Par leurs publicités sur les réseaux sociaux, ils attirent de plus en plus de joueurs mineurs. Un risque pour ce public très sensible à l’addiction et à qui la loi française interdit de parier. Les paris sportifs peuvent rapidement provoquer des formes d’addiction plus ou moins importantes, en particulier chez les jeunes adultes. De plus, parier, c’est surtout prendre le risque de perdre beaucoup d’argent. Soyez donc vigilants face à ce phénomène, très médiatisé et largement diffusé par de nombreux influenceurs adorés par les jeunes.»

Une inquiétude ancienne

Cette inquiétude n’est pas du tout nouvelle. En 2018, lors de la Coupe du monde en Russie remportée par la France, des campagnes d’information similaires avaient eu lieu. Leurs promoteurs estiment que la loi française de 2010 sur l’ouverture à la concurrence et à la régulation du secteur des jeux d’argent et de hasard en ligne est trop laxiste. Un mineur sur trois déclare avoir joué au moins une fois à un jeu d’argent et de hasard au cours de l’année écoulée.

Or, qui dit Mondial dit accélération des sollicitations publicitaires. «Le but n’est pas de diaboliser les paris sportifs, mais de porter auprès des jeunes, avec leurs codes, un message d’alerte sur les risques du jeu excessif», a justifié Isabelle Falque-Pierrotin, la présidente de l’ANJ, lors d’une conférence de presse pour présenter le clip vidéo et les affiches placardées à ce sujet dans le métro. «Le foot a toujours été le sport préféré des parieurs en ligne, devant le tennis et le basket, a-t-elle ajouté. Certes, le parcours de l’équipe de France est déterminant sur le montant des enjeux, mais l’Autorité s’attend à ce que les paris prennent une grande ampleur pour cette Coupe du monde.»

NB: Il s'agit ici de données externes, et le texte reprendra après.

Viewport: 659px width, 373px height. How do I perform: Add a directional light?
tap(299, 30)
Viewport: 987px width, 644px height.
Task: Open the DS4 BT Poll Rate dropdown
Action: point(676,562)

La colère de Stéphane Troussel

En Seine-Saint-Denis, l’un des plus ardents promoteurs de cette campagne de sensibilisation est Stéphane Troussel, président socialiste du département. «Combien de profits faits sur le dos des jeunes à coups de publicités agressives?», s’énerve-t-il sur son compte Twitter. Dans son département, où la part des moins de 25 ans est la plus importante en France, sa question ressemble à un signal d’alarme.

«Ce Mondial, c’est celui de tous les excès sur les paris en ligne, a-t-il complété dans un entretien à RMC. Alors que la publicité ne devrait pas cibler les jeunes, parce que je rappelle que les paris en ligne sont interdits aux mineurs, on voit bien que les messages de communication visent particulièrement les jeunes. Et les jeunes des quartiers populaires, qui vont espérer pouvoir améliorer leur situation personnelle ou celle de leur famille. […] Il y a des troubles psychologiques, de l’isolement social. Il y a un jeune joueur sur quatre qui a déjà vendu ou emprunté pour continuer de jouer.»